* _INSTRUCTIONS TO FOLLOW_
Turn the lines below into a numbered list, leaving out blank lines and omitting the pictures.

** start **

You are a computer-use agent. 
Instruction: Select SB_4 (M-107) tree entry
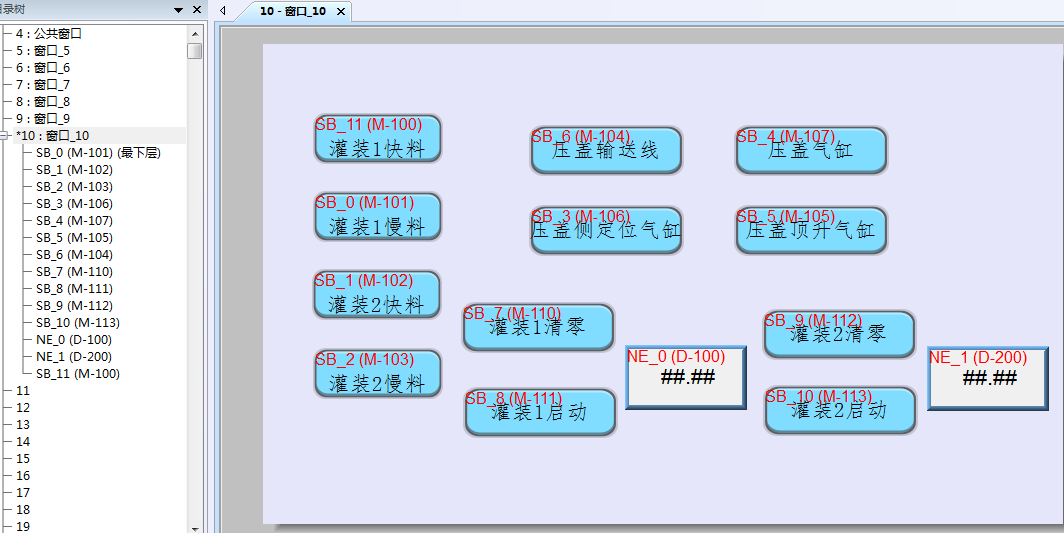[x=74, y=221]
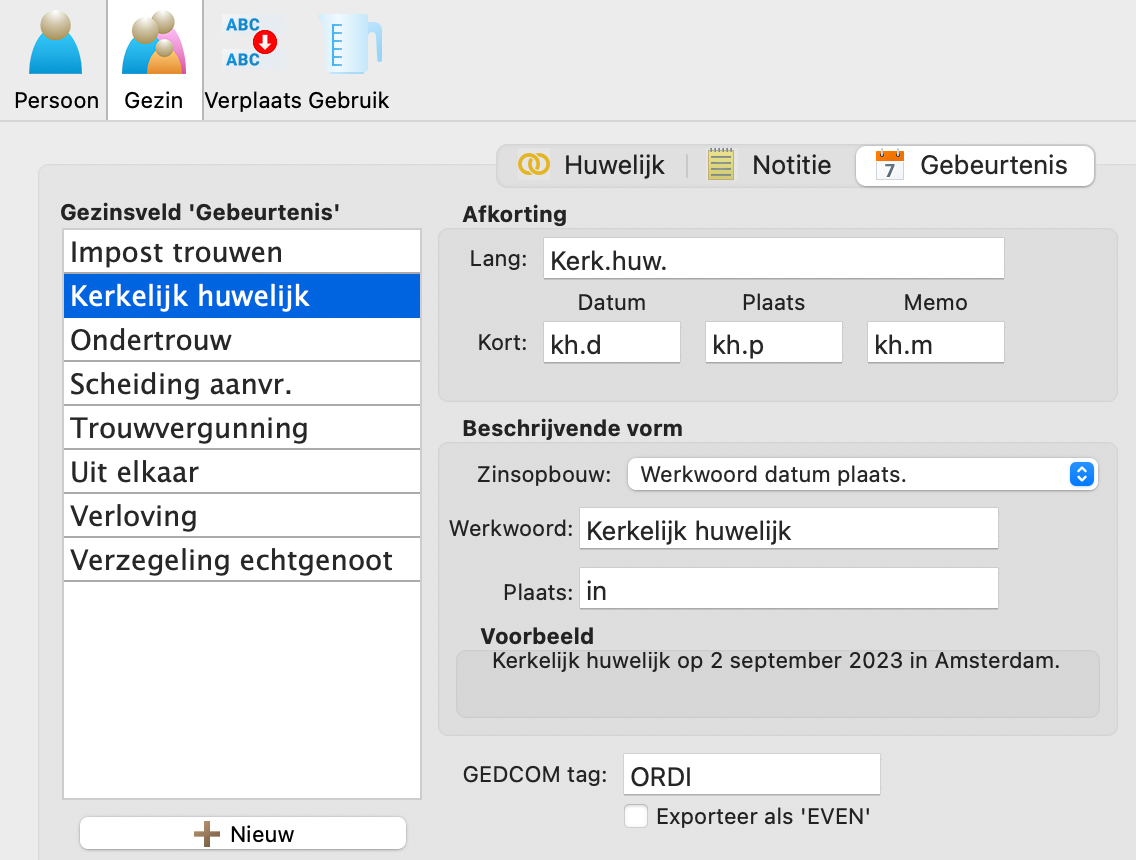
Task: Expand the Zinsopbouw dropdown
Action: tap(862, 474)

** end **

* _SOLUTION TO THE PROBLEM_
1. You are a computer-use agent. 
2. Instruction: Select SB_4 (M-107) tree entry
3. [x=74, y=221]
4. Task: Expand the Zinsopbouw dropdown
5. Action: tap(862, 474)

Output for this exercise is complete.